[Stored items]

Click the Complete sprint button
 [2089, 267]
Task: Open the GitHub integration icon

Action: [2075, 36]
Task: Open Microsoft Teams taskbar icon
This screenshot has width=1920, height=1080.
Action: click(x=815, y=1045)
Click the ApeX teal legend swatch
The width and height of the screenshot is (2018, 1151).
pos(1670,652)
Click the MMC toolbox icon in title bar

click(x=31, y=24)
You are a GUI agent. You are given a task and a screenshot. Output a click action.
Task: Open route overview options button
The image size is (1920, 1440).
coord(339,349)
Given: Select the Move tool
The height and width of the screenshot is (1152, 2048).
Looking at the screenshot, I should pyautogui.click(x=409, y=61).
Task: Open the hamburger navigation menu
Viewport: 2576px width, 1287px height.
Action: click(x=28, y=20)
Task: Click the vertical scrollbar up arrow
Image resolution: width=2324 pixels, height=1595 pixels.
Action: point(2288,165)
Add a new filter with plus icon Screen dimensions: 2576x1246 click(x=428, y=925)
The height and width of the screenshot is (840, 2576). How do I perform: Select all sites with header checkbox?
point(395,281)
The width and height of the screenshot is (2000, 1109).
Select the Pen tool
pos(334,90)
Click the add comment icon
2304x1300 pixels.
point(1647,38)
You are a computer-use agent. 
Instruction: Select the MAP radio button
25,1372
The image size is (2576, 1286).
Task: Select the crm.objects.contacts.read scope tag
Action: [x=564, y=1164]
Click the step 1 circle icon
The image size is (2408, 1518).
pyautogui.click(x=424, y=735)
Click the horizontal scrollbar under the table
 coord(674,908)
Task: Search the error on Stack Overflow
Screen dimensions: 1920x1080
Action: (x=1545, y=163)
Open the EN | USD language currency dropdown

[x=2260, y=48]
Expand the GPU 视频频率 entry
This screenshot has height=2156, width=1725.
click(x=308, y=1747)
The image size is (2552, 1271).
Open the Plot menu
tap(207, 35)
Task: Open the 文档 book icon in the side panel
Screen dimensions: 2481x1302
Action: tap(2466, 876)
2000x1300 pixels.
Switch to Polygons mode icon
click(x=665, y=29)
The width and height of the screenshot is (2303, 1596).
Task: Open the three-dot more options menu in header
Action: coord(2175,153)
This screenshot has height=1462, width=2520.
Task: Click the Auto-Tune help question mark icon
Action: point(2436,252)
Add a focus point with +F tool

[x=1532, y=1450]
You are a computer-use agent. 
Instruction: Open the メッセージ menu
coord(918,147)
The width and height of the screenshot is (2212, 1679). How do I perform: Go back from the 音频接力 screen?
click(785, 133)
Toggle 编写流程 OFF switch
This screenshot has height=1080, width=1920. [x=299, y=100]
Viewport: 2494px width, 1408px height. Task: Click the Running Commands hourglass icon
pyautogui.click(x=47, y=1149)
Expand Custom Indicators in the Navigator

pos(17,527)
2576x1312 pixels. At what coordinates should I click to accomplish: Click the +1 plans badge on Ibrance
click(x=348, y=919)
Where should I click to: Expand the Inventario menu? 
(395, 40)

| Your task |
For this exercise, output exactly the lines above from the line with "Click the add comment icon" to the line with "2000x1300 pixels.", counting both, and leave out the rest.

| Response area |
Click the add comment icon
2304x1300 pixels.
point(1647,38)
You are a computer-use agent. 
Instruction: Select the MAP radio button
25,1372
The image size is (2576, 1286).
Task: Select the crm.objects.contacts.read scope tag
Action: [x=564, y=1164]
Click the step 1 circle icon
The image size is (2408, 1518).
pyautogui.click(x=424, y=735)
Click the horizontal scrollbar under the table
 coord(674,908)
Task: Search the error on Stack Overflow
Screen dimensions: 1920x1080
Action: (x=1545, y=163)
Open the EN | USD language currency dropdown

[x=2260, y=48]
Expand the GPU 视频频率 entry
This screenshot has height=2156, width=1725.
click(x=308, y=1747)
The image size is (2552, 1271).
Open the Plot menu
tap(207, 35)
Task: Open the 文档 book icon in the side panel
Screen dimensions: 2481x1302
Action: tap(2466, 876)
2000x1300 pixels.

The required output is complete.